TLDR; Use Change Streams instead of traditional outbox pattern with local database transaction, or even worse - distributed transaction across database and message bus.
Introduction
In the context of Microservice Architecture (MSA) and Event-Driven Architecture (EDA) one of the core questions is how to save an entity's state to the database and reliably (= with 100% guarantee) push corresponding event(s) to a message bus, so that other services can eventually consume the published event(s) and do their job in an eventually consistent manner.
To my surprise there is still not enough awareness (e.g. judging by answers I get in interviews) of what is the most efficient solution and furthermore, experts with 20+ years of experience are still referring to older patterns, which are already superseded by newer, more efficient ones.
In detail, assuming we have these 2 operations:
An entity's state is written to a database table (regardless if insert/update of last state, or insert of event in the event-sourced persistence approach)
An event message is written to a message bus,
the problem to solve is the following: the process could crash in between the 2 steps which leaves us with an inserted/updated entity in the database but with no event sent to other microservices, so some side-effects (e.g. sending welcome email) are not performed.
Note: This post does not deal with the topic how to create Domain Events/External Events, for more info on one way of doing that please read the (older) post Current State + Last Event as an alternative to Event Sourcing.
Traditional Solutions
Outbox Pattern with a local database transaction
The idea here is to take advantage of local database transactions in order to guarantee 100% that an event message is also written in addition to writing the entity, and then process all event messages in a reliable/retriable manner (again with 100% guarantee that every message will be processed at least once).

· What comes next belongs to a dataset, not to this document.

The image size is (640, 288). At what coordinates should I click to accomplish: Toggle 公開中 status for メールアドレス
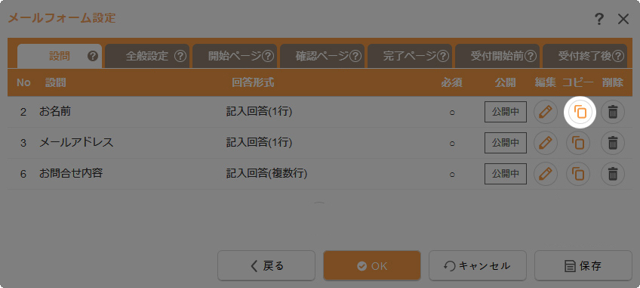tap(506, 143)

The following 2 steps need to be implemented:
- Bundle together the insert/update of the entity's state with an insert of a "message/event" in another database table (in the same database), within a local database transaction:
BEGIN TRANSACTION
INSERT INTO/UPDATE Customers ...
INSERT INTO CustomerEvents ....
COMMIT TRANSACTION
- Then have a "Reader" process which goes over the CustomerEvents sequentially, reads every record and publishes the event onto a message bus, and marks the event as "published". In case of an error (process crashes), then start again from last not-published event. As it is possible to experience a crash in between
e.g. every X seconds
SELECT * FROM CustomerEvents
WHERE IsPublished = False
ORDER BY CreatedOn ASC
messageBusClient.publish(event)
UPDATE CustomerEvents
SET IsPublished = True
WHERE CustomerEventId = eventId
"Issues" with this approach:
Need to create/maintain the CustomerEvents table
Upon updating the Customer entity it is necessary to take care also of inserting into the CustomerEvents table, and this in a local database transaction (imagine there are many microservices with many entities to store) ... Ideally one would need to only care about inserting/updating Customers table, without anything else ...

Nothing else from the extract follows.